Your assignment
In the reply, include exactly the lines of the entries below from the first to the line with "Given: Click the 添加 add button", that line included.
Source material below:
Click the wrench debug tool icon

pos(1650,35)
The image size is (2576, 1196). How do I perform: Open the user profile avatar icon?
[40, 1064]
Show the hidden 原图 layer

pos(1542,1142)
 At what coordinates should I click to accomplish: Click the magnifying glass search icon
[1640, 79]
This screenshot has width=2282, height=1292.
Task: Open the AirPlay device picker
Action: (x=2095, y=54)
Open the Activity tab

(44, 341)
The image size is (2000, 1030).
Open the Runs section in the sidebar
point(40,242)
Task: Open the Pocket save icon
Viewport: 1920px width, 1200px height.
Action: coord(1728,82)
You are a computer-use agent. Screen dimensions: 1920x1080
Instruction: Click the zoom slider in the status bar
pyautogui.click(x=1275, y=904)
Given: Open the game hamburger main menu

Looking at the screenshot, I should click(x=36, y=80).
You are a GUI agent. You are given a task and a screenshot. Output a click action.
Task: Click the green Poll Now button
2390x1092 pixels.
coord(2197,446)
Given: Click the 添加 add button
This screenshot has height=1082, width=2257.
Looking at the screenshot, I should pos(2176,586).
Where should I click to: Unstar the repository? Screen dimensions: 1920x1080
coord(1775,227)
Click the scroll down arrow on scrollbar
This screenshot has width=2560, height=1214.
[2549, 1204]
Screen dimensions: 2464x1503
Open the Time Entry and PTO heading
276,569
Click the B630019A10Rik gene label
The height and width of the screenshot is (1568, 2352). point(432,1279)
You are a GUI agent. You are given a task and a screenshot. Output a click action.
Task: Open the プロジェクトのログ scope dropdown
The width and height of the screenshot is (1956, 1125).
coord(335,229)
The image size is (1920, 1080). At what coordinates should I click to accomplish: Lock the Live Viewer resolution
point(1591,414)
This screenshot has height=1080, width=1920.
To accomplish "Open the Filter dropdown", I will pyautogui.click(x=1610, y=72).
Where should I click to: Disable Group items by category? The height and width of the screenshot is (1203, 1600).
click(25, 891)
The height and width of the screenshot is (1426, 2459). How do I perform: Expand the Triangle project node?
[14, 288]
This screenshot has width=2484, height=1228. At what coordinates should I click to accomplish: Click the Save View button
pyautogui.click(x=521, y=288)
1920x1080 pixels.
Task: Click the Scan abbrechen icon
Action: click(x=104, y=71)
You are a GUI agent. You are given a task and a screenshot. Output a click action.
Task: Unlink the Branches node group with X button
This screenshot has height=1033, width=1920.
End of Source material.
Output
Click the wrench debug tool icon

pos(1650,35)
The image size is (2576, 1196). How do I perform: Open the user profile avatar icon?
[40, 1064]
Show the hidden 原图 layer

pos(1542,1142)
 At what coordinates should I click to accomplish: Click the magnifying glass search icon
[1640, 79]
This screenshot has width=2282, height=1292.
Task: Open the AirPlay device picker
Action: (x=2095, y=54)
Open the Activity tab

(44, 341)
The image size is (2000, 1030).
Open the Runs section in the sidebar
point(40,242)
Task: Open the Pocket save icon
Viewport: 1920px width, 1200px height.
Action: coord(1728,82)
You are a computer-use agent. Screen dimensions: 1920x1080
Instruction: Click the zoom slider in the status bar
pyautogui.click(x=1275, y=904)
Given: Open the game hamburger main menu

Looking at the screenshot, I should click(x=36, y=80).
You are a GUI agent. You are given a task and a screenshot. Output a click action.
Task: Click the green Poll Now button
2390x1092 pixels.
coord(2197,446)
Given: Click the 添加 add button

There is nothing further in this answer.